§ **Problem set**
1 – In the text on switching power supplies, what does Berning say his output transformer primarily filters?
2 – Please write what follows in the text on switching power supplies and turntables, picking up after its final sentence.
##### Source text
1. I have spoken to Berning directly on this subject. He clearly agrees that all SMPS has those switching distortions which manifests as a hint of glare, hash..in the HF region. After all music signal is basically riding on the power created by the PSU. As per Berning, his output transformer is primarily filtering those distortions that occurs in the very high frequencies. Still it is somewhat audible which he says is a compromise to choose from. An analog PSU as per him is big, bulky, susceptible to interference from other components, complex (because it has to be an external box) where a good SMPS is small, efficient and with his design less distorted. So, the point is, SMPS distortion is ubiquitously accepted.

2. I have heard power cords affecting sonics very very clearly and that too not in a subtle way of magnitude. If you don't agree with such a phenomena, that's fine. Have you tried different power cords on your TTs ?
With due respect, I disagree with many of your a priori assumptions.  True, EMI from the tt motor can move back onto the AC line and contaminate the AC going to other components, and I suppose any EMI or RFI from an SMPS can do the same, but it is only normal prudence therefore to isolate the AC line supplying the tt from the AC going to other components.  The same, by the way, goes for digital equipment.  How could switching distortion from an SMPS supplying a turntable affect performance except by the mechanisms mentioned?  And how is it that Berning amplifiers are so highly regarded, given that they have used SMPS type supplies for a few decades now?  (Because I do think it’s possible to create a clean SMPS or at least a well isolated one.) Whether an AC cord can make a difference to the sound of a tt, I will leave for another day.  I’m sure it can, via the mechanism of listener bias, which is very real.
##########
##### Data segment
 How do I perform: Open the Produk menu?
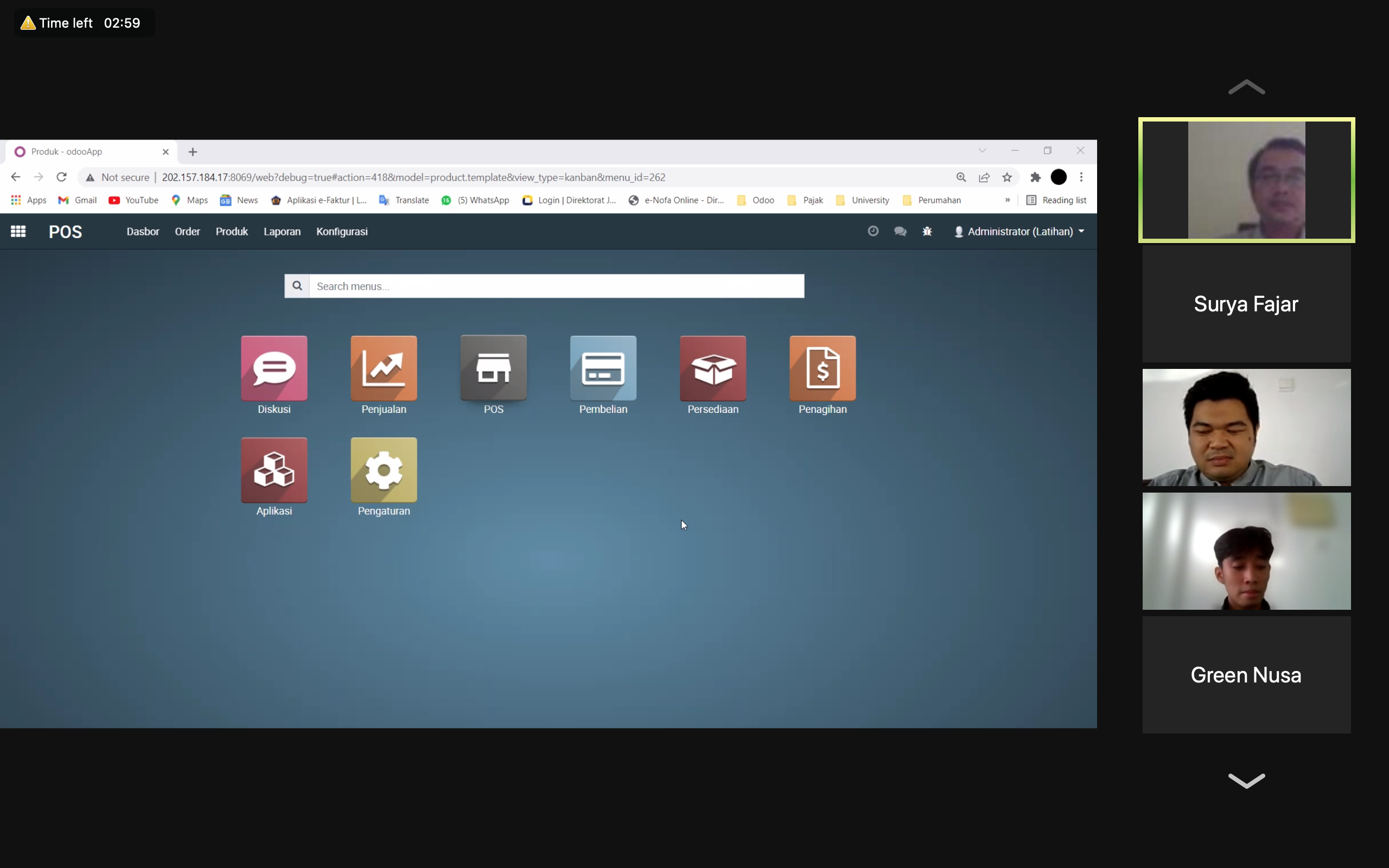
##########
§ **Answers to the exercise**
1 – It primarily filters the switching distortions that occur in the very high frequencies.

2 –
Every PSU has its own distortions which come through in a TT too. That’s why a power cord change on a TT also results in a different sound. A SMPS has its switching distortions in Hf region. It also spews back the noise into ac line contaminating the sound of other equipments. All of this probably causes the hash that we all relate to in a SMPS based equipment. I have personally felt the problem whenever I have used any SMPS based audio equipment. Be it the Linn Ikemi cdp, Bluenote Stibbert cdp, Crayon audio amps, pro-ject phono RS etc. I didn’t want to bring in similar trouble with the 1200g
I take that back.  Of course there is another way that the PS could color the sound, and that’s by direct radiation of RFI or EMI that could be picked up by the cartridge. But that is a problem that could easily be prevented in the design, if adequate shielding is utilized.  Having the PS outboard also would help.
Pani
I just cannot come up with a hypothesis to explain how the SMPS could cause a fogging of the audio signal from the turntable. In my most paranoid way of thinking about it I suppose it could cause a periodic speed aberration but no one has reported such an observation. Anyway, good luck with your new tt.

Pani: Did you listen to your Technics 1200G before you had the Time-Step PSU installed?

No, I did not. I bought it with Time Step PSU.

What does the Time Step psu do to or for the performance of the 1200G?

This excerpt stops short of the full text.